* **Collected data**
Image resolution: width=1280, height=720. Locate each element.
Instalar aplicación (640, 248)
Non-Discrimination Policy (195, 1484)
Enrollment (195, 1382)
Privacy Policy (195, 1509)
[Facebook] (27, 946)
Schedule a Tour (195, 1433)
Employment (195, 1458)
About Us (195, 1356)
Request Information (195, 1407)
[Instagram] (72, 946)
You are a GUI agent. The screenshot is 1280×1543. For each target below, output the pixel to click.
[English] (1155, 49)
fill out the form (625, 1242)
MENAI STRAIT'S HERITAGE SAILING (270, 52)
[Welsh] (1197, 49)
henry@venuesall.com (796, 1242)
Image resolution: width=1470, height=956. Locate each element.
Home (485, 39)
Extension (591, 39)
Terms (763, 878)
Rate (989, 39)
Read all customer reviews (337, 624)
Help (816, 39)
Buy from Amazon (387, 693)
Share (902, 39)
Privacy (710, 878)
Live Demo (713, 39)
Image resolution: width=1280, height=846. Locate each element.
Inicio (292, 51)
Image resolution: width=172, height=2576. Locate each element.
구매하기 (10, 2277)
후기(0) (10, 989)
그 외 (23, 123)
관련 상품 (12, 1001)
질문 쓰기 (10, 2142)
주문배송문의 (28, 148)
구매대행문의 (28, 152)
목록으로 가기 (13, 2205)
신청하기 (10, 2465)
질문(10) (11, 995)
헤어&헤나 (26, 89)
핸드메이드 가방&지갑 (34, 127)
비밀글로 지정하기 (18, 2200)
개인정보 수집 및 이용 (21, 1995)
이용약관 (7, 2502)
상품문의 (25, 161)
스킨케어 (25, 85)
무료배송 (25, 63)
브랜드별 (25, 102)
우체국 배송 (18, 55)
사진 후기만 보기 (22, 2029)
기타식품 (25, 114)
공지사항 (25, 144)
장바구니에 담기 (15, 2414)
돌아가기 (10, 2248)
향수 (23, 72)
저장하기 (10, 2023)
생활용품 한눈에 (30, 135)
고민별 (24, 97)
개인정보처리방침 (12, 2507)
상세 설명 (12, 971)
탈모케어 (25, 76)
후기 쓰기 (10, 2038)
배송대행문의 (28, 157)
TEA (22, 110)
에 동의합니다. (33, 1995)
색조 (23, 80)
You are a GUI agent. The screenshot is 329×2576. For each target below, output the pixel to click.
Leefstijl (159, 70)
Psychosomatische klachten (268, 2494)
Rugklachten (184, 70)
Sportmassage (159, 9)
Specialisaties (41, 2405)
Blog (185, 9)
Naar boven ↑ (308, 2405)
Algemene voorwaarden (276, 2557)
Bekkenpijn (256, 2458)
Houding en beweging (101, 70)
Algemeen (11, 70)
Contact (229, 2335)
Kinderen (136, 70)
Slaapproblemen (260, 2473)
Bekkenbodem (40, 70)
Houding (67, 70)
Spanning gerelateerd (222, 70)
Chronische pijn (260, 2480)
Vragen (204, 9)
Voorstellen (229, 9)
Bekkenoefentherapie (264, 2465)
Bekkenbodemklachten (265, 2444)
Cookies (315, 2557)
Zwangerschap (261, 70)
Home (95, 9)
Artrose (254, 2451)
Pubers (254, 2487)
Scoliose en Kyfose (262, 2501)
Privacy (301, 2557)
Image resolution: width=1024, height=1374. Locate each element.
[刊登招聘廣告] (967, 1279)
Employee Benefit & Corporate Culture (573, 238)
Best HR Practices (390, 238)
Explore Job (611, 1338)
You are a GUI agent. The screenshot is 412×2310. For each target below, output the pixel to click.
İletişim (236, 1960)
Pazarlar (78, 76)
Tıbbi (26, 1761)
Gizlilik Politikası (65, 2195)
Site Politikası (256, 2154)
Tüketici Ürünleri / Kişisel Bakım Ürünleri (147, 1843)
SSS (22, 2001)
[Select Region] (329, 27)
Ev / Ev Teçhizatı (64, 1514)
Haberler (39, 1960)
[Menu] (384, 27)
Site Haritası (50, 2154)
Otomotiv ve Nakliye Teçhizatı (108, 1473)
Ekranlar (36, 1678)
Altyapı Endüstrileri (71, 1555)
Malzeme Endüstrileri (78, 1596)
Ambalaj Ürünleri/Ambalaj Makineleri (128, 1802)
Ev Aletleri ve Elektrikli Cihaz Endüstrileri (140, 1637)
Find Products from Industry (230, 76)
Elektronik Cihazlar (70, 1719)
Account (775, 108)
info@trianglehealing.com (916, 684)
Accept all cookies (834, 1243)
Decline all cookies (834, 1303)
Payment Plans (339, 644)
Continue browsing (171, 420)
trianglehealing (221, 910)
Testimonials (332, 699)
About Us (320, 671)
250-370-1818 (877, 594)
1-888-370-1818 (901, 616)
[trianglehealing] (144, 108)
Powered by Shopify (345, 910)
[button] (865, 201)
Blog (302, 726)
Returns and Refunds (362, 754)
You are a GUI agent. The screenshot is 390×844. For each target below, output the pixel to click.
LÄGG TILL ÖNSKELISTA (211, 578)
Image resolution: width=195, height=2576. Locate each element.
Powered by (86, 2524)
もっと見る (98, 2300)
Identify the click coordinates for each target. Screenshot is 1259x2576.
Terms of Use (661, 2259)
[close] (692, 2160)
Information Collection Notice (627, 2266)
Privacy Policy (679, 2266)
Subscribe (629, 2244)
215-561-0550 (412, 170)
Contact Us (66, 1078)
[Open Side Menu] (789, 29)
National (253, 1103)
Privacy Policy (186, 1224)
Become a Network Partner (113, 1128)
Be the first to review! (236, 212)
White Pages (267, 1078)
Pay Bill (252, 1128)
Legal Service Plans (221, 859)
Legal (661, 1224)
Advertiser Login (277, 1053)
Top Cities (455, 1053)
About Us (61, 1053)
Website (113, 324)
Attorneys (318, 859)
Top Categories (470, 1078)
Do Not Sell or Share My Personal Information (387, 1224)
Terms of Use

* **Your goal**
Please give, as a single number with nothing added, the count of lines in the records that contain the word "Information".

* **Answer area**
3